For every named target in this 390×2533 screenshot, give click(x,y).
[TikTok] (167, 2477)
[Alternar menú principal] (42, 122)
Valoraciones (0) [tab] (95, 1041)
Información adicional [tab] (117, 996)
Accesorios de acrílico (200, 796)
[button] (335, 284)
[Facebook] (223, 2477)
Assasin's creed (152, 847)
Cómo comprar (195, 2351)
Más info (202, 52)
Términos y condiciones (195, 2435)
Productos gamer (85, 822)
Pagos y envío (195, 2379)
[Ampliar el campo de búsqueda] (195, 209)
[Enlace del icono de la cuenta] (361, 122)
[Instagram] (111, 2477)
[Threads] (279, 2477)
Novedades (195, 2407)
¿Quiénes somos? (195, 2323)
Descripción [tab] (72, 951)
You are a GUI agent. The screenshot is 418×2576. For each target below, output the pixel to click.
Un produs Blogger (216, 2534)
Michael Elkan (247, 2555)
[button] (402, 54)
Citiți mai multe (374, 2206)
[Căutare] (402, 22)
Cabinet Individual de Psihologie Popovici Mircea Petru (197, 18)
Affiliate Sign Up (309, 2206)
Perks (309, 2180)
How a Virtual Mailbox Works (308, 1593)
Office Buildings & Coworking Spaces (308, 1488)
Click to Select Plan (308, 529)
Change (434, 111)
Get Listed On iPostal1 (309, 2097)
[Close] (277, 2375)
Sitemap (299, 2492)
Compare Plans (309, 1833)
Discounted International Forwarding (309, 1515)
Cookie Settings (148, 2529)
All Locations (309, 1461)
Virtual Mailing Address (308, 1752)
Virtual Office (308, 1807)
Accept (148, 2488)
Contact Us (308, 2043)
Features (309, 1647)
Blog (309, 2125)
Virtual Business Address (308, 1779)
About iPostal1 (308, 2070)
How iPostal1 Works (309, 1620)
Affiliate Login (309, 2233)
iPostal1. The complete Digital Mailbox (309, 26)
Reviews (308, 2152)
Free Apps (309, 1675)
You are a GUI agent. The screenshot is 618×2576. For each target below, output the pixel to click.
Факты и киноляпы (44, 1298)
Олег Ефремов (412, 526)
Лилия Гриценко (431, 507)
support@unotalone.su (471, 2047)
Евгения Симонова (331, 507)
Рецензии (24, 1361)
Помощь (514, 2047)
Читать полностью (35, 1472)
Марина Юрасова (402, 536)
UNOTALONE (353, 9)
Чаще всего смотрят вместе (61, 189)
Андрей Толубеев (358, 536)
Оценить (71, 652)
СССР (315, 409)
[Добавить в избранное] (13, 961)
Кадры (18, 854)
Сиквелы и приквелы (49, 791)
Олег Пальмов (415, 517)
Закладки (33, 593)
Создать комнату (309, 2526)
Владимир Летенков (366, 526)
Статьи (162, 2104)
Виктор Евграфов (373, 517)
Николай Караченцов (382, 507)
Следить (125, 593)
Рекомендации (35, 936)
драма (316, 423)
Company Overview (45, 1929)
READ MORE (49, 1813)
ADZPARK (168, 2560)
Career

» WHAT YOU WILL DO:
Please set down exactly the lines running from the one with "драма (316, 423)" to the last line of the entries above, both of them included, and no others.

» ANSWER BOX:
драма (316, 423)
Company Overview (45, 1929)
READ MORE (49, 1813)
ADZPARK (168, 2560)
Career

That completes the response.